Data access (ctx.services)

Read and write data from a plugin through the managed, secure-by-default service layer — queries, bulk operations, and system elevation.

ctx.services is the managed data path for plugins. Prefer it over the raw ctx.db escape hatch: it enforces validation, hooks, events, and RBAC, and it stays portable across database dialects. It is @public and semver-protected (D56).

init(ctx) {
  const posts = await ctx.services.collections.listEntries(
    ctx.self.collections.posts, // resolve your own slugs via ctx.self
    { where: { status: "published" }, sort: { field: "createdAt", direction: "desc" } },
    { as: "system" }
  );
}

Secure by default (D35)

Every access method takes a trailing ServiceOpts ({ as, user }) that decides whose permissions apply:

optsBehaviour
{ as: "user", user }Runs as that user — RBAC enforced by user.id. Use this in request handlers; pass the route's ctx.user.
{ as: "system" }Elevates — bypasses the access check for trusted, non-user work (jobs, derived data, lookups). Visible and greppable by design.
{} / omittedNo user → defaults to system (jobs, CLI, migrations).

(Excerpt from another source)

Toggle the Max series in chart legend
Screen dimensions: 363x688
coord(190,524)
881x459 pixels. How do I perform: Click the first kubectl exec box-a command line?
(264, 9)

Validation, hooks, and events always run, even under { as: "system" } — only the access check is skipped. So a system write still fires afterCreate hooks and emits events.

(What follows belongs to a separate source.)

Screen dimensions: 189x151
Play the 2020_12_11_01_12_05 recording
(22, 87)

v1 limitation: under { as: "user" }, code-defined access rules that read ctx.user.role see it empty (RBAC is enforced by a DB lookup on user.id). Pass { as: "system" }, or rely on DB-level RBAC, when you need role-aware access.

Pick the elevation deliberately. A public route that lists published content should use { as: "system" } (the data is public-derived); a route that returns a user's own records should use { as: "user", user: ctx.user ?? undefined }.

Collection methods

ctx.services.collections exposes:

MethodPurpose
createEntry(slug, data, opts?)Create one entry.
listEntries(slug, query?, opts?)List with filter/sort/pagination → PaginatedResult.
findEntryById(slug, id, opts?)Fetch one by id.
updateEntry(slug, id, data, opts?)Update one.
deleteEntry(slug, id, opts?)Delete one.
count(slug, where?, opts?)Count matching rows.
createMany(slug, rows, opts?)Bulk insert → BatchOperationResult.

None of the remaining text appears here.